Contudo, é seguro dizer que foi o romance água com açúcar Diário de uma paixão que colocou Ryan Gosling no mapa. Pelo menos do público em geral. A história de amor que viveu com Rachel McAdams no filme de Nick Cassavetes é considerada por muitos a melhor e mais contagiante dos últimos 20 anos no cinema.


 Ryan, ainda com cara de garoto, enamorado de Sandra Bullock...

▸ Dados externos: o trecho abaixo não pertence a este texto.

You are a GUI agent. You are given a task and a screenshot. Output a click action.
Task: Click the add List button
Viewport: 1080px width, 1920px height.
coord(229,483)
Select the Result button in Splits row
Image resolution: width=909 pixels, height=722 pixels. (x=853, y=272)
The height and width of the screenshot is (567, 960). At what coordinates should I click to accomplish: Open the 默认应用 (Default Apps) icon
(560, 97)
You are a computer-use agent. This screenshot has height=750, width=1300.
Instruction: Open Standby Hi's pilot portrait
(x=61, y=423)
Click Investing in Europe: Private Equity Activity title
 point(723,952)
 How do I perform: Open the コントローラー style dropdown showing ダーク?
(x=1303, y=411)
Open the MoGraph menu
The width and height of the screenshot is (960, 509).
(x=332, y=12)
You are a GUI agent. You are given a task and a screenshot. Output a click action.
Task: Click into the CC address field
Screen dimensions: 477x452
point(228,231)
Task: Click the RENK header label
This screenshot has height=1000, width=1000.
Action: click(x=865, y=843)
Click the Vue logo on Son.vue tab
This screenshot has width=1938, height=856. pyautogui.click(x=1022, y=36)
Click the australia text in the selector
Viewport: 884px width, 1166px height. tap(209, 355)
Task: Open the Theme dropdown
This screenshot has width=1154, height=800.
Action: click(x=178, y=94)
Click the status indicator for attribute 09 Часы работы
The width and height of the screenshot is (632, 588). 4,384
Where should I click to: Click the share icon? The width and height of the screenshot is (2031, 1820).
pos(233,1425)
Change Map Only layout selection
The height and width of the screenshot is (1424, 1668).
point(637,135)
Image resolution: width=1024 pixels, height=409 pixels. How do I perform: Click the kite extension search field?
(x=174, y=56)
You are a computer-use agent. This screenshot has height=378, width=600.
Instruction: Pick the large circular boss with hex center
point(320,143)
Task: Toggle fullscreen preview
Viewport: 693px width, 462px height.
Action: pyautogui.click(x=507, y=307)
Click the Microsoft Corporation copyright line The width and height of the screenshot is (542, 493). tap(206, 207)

... e tascando um beijaço em Rachel McAdams no MTV Movie Awards de 2005. Ele e Rachel também namoraram por um breve período após as gravações de Diário de uma paixão



Vieram outros filmes, como o inteligente thriller Um crime de mestre (2007) em que faz um advogado arrogante e ambicioso antagonizando Anthony Hopkins; o singelo e edificante A garota ideal (2007), em que prova ser capaz de segurar dramaticamente um filme ao viver um personagem que se apaixona por uma boneca inflável; e Drive (2011), em que acentua aquelas comparações com De Niro ao viver um personagem muito parecido com o que De Niro viveu em Taxi driver, em um filme que não faz questão de esconder ser influenciado pela fita de Scorsese.
2011 parece mesmo ser o ano da virada para Ryan Gosling. Com uma segunda indicação ao Oscar à vista, o ator, que já coleciona duas indicações ao Globo de ouro, duas ao SAG e outras duas para o Independent Spirit Awards, se experimentou como galã e provou ter ótimo timing cômico em Amor a toda prova, uma das delícias cinematográficas desse ano.
Gosling podia não ser dos mais eloquentes em sua gênese como ator, mas inegavelmente aprofundou-se em seu ofício com gana, obstinação e um tremendo talento. Ainda há muito por fazer e conquistar. Gosling está só esquentando.